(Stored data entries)
◇ ◇ ◇ ◇ ◇ ◇ ◇
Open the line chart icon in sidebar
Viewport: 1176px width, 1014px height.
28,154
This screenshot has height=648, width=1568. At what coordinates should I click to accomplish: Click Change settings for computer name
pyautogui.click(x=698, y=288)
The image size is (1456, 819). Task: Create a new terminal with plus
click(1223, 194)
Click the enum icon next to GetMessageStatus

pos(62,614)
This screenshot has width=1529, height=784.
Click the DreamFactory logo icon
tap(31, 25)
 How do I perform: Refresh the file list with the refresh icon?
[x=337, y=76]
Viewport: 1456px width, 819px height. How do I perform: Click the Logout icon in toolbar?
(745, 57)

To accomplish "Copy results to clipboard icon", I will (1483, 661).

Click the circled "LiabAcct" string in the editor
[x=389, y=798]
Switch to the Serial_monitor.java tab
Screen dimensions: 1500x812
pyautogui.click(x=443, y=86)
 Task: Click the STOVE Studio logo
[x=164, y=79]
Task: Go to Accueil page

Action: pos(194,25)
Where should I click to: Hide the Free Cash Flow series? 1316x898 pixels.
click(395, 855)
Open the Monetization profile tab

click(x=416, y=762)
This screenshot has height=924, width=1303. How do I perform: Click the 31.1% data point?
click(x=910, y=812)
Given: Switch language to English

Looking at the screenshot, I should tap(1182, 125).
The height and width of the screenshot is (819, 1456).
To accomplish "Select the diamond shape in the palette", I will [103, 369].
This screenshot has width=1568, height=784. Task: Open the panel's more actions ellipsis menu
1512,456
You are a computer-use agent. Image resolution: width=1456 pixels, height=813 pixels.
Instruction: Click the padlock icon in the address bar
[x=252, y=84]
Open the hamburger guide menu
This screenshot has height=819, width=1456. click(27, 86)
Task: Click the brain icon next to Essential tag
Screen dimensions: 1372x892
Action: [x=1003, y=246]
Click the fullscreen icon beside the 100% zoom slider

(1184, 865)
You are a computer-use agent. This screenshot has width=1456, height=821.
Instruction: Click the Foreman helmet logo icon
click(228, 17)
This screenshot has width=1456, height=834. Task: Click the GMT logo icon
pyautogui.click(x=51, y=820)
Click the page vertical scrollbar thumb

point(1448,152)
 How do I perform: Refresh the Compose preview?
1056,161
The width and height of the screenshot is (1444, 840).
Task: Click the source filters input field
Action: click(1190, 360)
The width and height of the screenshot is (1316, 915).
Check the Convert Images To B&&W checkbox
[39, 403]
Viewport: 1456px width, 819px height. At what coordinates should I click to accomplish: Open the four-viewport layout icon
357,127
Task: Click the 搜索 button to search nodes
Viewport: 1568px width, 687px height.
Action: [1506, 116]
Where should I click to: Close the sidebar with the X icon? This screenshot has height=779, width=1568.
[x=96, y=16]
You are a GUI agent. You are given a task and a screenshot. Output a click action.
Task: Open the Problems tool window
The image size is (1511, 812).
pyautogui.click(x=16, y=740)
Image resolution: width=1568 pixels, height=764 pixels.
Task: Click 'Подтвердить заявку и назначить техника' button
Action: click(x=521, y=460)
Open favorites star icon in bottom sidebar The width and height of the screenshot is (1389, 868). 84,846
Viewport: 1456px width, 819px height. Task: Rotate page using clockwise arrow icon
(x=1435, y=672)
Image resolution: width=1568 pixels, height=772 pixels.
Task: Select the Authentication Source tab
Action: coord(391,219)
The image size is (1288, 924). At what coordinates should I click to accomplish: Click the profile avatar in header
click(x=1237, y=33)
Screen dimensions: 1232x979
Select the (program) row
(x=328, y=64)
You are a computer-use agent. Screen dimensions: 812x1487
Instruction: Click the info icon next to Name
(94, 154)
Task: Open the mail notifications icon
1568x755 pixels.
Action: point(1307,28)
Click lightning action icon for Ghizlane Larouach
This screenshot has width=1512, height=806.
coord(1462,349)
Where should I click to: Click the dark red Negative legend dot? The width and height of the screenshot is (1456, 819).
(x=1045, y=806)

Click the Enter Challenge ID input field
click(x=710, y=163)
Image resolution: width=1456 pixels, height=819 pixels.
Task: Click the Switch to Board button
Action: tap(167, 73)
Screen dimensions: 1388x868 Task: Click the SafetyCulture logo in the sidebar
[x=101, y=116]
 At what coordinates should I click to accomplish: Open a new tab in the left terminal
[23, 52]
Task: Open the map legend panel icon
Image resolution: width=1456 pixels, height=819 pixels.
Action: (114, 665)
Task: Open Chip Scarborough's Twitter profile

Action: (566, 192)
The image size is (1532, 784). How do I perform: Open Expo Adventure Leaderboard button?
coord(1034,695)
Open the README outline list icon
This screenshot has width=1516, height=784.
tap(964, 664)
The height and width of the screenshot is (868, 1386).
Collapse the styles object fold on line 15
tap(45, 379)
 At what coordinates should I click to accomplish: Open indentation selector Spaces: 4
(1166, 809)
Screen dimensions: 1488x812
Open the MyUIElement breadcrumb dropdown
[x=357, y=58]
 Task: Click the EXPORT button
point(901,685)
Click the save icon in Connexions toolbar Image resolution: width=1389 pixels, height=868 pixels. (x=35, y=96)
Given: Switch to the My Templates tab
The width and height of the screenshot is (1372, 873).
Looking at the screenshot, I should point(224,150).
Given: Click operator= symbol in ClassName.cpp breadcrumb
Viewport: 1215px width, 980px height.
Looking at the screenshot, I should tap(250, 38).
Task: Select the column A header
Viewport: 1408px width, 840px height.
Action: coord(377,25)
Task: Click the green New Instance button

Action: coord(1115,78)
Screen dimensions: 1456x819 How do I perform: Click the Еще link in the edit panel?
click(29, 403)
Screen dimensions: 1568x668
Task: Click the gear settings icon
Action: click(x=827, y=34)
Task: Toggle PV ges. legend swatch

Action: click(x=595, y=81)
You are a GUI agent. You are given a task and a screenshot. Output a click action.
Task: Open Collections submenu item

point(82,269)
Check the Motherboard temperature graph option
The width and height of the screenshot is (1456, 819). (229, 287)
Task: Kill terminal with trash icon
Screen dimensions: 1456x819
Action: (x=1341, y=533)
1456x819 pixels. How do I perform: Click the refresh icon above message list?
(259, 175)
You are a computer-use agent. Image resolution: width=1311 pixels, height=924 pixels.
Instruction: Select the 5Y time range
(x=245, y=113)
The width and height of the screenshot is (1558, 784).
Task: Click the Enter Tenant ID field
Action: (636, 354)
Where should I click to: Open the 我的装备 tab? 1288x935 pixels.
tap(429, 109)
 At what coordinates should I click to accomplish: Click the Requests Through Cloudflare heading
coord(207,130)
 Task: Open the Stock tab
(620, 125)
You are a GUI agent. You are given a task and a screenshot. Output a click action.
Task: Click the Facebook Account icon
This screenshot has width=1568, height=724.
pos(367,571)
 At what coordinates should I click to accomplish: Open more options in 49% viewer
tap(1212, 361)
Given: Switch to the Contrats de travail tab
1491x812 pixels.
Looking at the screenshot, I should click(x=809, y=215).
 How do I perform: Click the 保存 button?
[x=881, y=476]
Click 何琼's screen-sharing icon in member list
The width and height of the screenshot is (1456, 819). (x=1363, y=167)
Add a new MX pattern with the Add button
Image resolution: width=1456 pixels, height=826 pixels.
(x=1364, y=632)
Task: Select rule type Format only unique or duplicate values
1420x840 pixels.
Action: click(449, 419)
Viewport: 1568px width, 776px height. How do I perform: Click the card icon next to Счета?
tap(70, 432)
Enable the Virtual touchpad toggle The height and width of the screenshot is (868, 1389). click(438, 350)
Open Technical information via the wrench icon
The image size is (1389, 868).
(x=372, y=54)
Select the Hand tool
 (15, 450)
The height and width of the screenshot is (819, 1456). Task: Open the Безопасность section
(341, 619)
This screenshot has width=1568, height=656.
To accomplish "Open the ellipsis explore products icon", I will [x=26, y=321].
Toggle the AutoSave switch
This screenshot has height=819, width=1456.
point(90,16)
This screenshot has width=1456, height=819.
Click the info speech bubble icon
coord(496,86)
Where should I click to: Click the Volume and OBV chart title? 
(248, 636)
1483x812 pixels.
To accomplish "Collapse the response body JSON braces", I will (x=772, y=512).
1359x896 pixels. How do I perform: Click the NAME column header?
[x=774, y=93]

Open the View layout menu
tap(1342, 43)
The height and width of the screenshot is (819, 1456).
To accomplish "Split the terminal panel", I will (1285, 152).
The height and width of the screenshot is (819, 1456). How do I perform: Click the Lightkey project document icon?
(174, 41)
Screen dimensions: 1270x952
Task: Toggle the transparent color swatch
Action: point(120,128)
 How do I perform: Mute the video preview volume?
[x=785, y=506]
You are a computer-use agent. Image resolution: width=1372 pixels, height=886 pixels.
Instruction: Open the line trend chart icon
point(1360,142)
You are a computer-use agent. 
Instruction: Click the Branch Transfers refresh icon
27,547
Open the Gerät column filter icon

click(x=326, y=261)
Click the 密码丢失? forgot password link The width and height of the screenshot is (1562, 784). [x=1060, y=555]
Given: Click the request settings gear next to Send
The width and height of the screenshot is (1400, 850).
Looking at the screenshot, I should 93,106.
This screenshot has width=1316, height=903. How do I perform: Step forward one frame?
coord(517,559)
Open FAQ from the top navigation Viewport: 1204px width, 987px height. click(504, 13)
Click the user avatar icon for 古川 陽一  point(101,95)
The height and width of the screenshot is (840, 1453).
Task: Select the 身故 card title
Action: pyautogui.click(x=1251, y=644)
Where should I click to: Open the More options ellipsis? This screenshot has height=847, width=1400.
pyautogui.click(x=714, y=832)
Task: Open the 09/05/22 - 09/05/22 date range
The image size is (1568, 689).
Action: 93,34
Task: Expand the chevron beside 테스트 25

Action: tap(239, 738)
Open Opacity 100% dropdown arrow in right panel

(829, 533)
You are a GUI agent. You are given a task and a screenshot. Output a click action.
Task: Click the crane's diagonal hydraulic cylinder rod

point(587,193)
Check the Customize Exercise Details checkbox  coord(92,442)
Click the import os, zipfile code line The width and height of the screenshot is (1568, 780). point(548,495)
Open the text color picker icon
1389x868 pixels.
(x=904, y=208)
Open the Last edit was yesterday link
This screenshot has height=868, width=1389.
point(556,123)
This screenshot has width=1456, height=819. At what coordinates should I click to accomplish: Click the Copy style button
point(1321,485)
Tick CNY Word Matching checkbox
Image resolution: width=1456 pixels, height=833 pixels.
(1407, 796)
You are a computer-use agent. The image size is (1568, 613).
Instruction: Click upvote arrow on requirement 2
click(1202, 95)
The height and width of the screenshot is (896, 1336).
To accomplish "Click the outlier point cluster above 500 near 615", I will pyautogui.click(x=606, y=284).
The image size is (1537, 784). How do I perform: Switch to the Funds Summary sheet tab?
◇ ◇ ◇ ◇ ◇ ◇ ◇
YOUR TASK. Return exactly, and only, the lines above starting at the line that contains "Task: Click the Facebook Account icon" and ending at the line that contains "Add a new MX pattern with the Add button".

RESULT FOR THIS TASK.
Task: Click the Facebook Account icon
This screenshot has width=1568, height=724.
pos(367,571)
 At what coordinates should I click to accomplish: Open more options in 49% viewer
tap(1212, 361)
Given: Switch to the Contrats de travail tab
1491x812 pixels.
Looking at the screenshot, I should click(x=809, y=215).
 How do I perform: Click the 保存 button?
[x=881, y=476]
Click 何琼's screen-sharing icon in member list
The width and height of the screenshot is (1456, 819). (x=1363, y=167)
Add a new MX pattern with the Add button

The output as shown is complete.